Acquavella Galleries is pleased to announce that Painted Pop, an exhibition featuring painted works by key figures of the American Pop movement, will travel to the gallery’s location in Palm Beach. The exhibition includes important works by featured artists including Robert Indiana, Jasper Johns, Claes Oldenburg & Coosje van Bruggen, Robert Rauschenberg, Larry Rivers, Ed Ruscha, George Segal, Wayne Thiebaud, Andy Warhol, and Tom Wesselmann. Painted Pop is on view January 4 – February 11, 2024. The exhibition was shown at Acquavella’s New York location Winter of 2023.
Defined by its infusion of imagery from mass media and the American zeitgeist, Pop Art rose to prominence in America in the late 1950s and early 1960s.
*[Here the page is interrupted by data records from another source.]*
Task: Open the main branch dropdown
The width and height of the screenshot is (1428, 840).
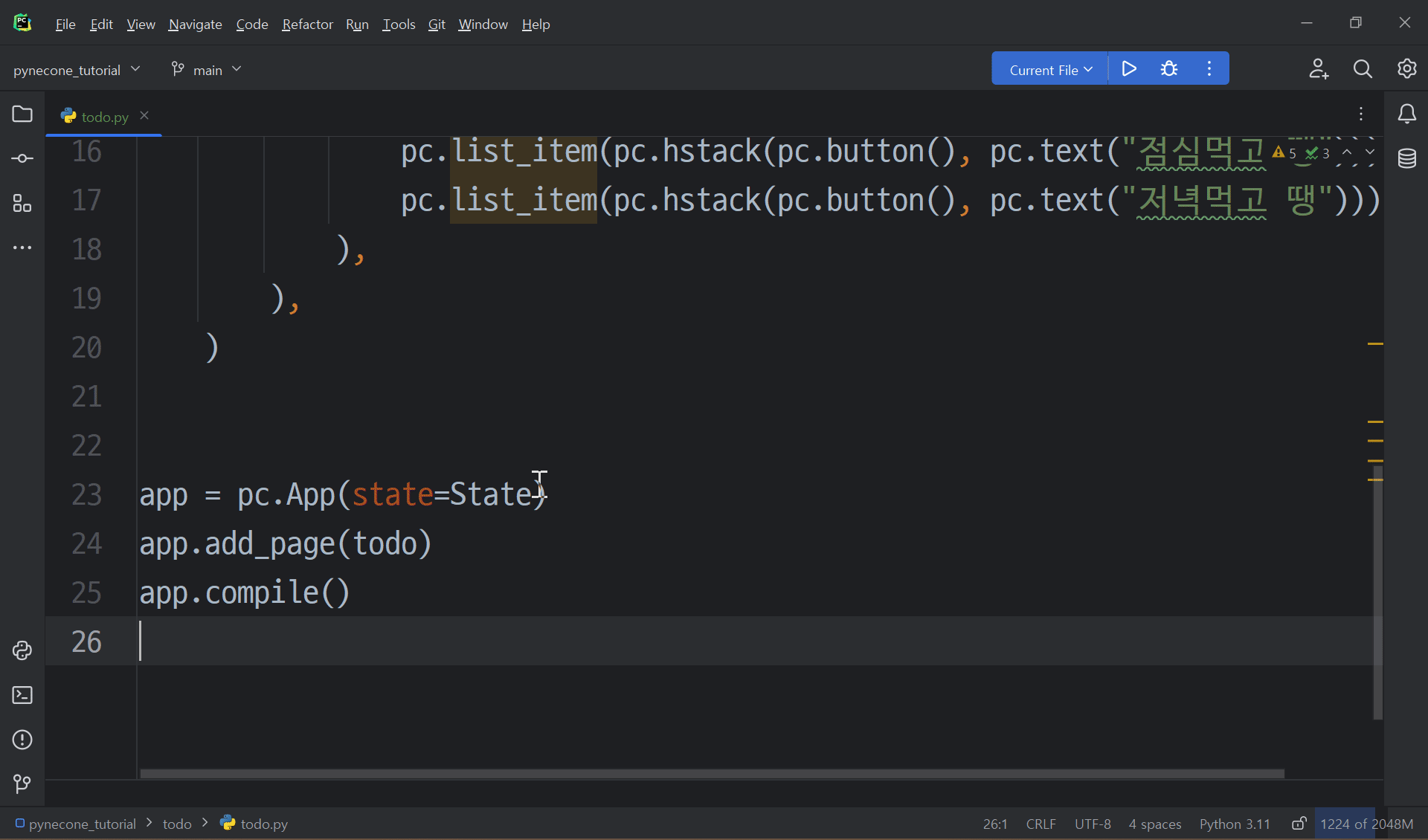Action: (207, 70)
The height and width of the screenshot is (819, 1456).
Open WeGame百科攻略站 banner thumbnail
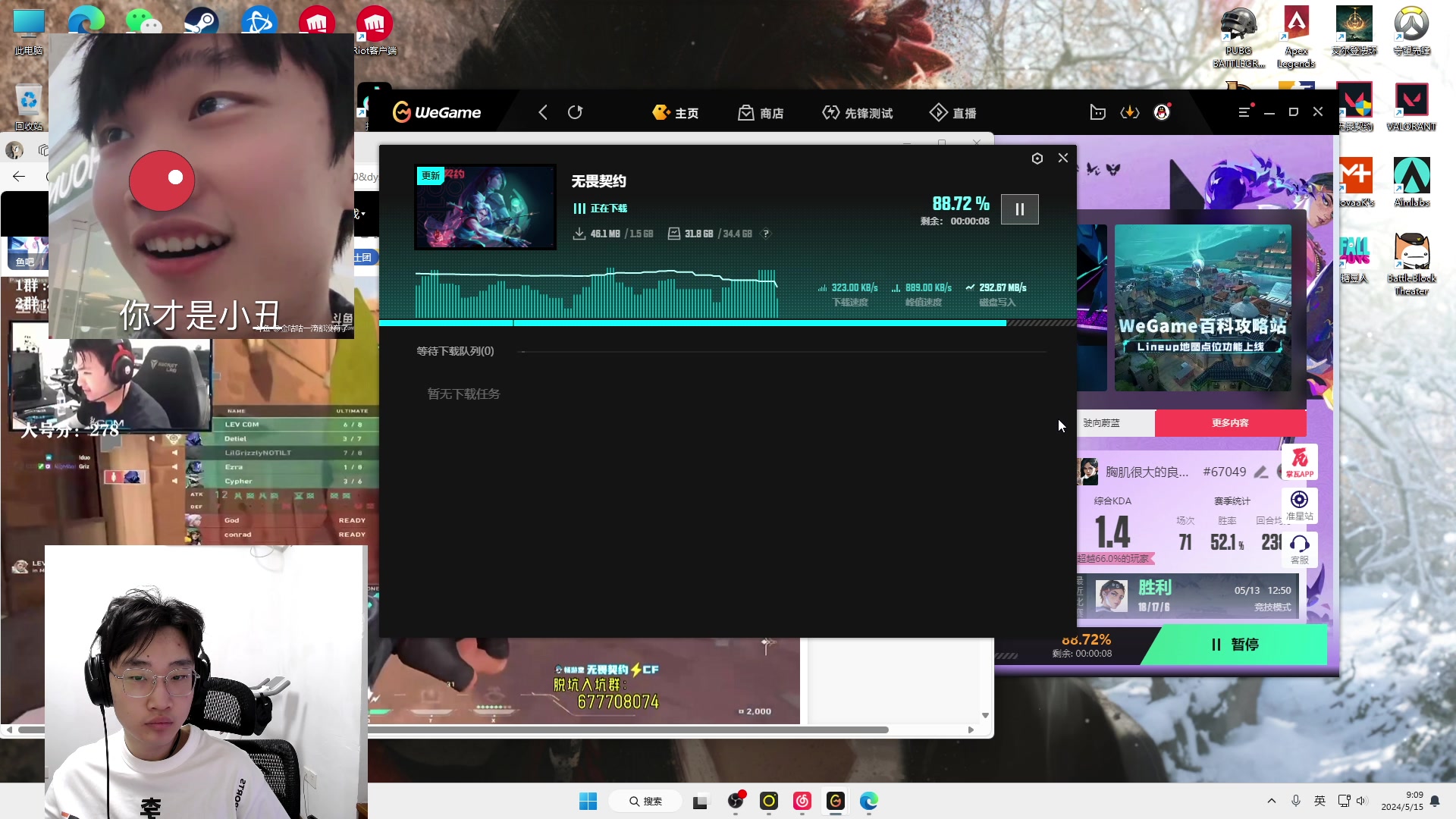[x=1203, y=308]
The period is documented for its innovative techniques and sensibilities that appealed to heightened interests of mechanical reproduction. However, despite the adoption of the visual language of mass culture and consumerism, from newspaper articles to magazine and billboard advertisements, Pop artists continued to foreground the medium of painting in their practices.
In Warhol’s Four Jackies (1964), four separate canvases come together to form one precarious composition of First Lady Jackie Kennedy. Pulling from found photographs of the cultural icon—either prior to or post assassination of her husband, President John F. Kennedy—Warhol painted a work that not only incorporates the sensationalism of the moment but the artist also manifests a historical record of intense emotionality. Shifting from objects of commodification to celebrity figures, Warhol ascribes similar critical modalities when appropriating imagery of persons into his works, treating the repeated image of Jackie Kennedy an embodiment of American pop culture rather than a product of it. In this regard, Warhol expunges a painted surface that reflects his painterly hand and his personal interest while also reading into the communal consumption of celebrity. This contrast between individual versus collective and repetition versus singularity continued to interest artists well after Pop Art’s initial popularity.
The duality of Pop Art is represented here in an amalgamation of high and low, deconstructing previous hierarchies of culture.